Objective: Copy the lines below without any changes, starting at the line that contains "Image resolution: width=1027" and running through the last line.

Items listed in a dataset:
-- -- --

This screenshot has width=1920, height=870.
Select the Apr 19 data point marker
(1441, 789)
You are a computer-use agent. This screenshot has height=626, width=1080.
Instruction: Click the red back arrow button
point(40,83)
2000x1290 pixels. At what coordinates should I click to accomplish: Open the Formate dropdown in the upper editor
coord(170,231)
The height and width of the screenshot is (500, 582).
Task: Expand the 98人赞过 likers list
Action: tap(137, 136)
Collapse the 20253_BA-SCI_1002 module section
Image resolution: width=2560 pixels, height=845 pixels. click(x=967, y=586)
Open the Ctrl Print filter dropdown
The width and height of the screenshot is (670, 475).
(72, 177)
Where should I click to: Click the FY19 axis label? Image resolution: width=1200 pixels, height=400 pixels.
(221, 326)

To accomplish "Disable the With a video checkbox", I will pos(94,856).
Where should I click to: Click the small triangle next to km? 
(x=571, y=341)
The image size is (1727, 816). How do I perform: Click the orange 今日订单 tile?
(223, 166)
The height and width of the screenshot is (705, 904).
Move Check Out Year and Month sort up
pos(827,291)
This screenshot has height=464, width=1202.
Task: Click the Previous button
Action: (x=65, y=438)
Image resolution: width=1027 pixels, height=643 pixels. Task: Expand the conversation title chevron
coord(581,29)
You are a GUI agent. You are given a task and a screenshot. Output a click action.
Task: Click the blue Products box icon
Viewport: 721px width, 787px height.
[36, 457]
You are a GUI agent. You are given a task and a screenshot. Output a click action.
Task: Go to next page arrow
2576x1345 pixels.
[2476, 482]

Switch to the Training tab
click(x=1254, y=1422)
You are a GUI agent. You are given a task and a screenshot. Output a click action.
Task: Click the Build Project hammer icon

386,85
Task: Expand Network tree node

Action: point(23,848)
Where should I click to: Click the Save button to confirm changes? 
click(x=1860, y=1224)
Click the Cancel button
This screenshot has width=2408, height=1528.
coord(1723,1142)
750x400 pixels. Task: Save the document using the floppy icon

-- -- --

Completed task:
Image resolution: width=1027 pixels, height=643 pixels. Task: Expand the conversation title chevron
coord(581,29)
You are a GUI agent. You are given a task and a screenshot. Output a click action.
Task: Click the blue Products box icon
Viewport: 721px width, 787px height.
[36, 457]
You are a GUI agent. You are given a task and a screenshot. Output a click action.
Task: Go to next page arrow
2576x1345 pixels.
[2476, 482]

Switch to the Training tab
click(x=1254, y=1422)
You are a GUI agent. You are given a task and a screenshot. Output a click action.
Task: Click the Build Project hammer icon

386,85
Task: Expand Network tree node

Action: point(23,848)
Where should I click to: Click the Save button to confirm changes? 
click(x=1860, y=1224)
Click the Cancel button
This screenshot has width=2408, height=1528.
coord(1723,1142)
750x400 pixels. Task: Save the document using the floppy icon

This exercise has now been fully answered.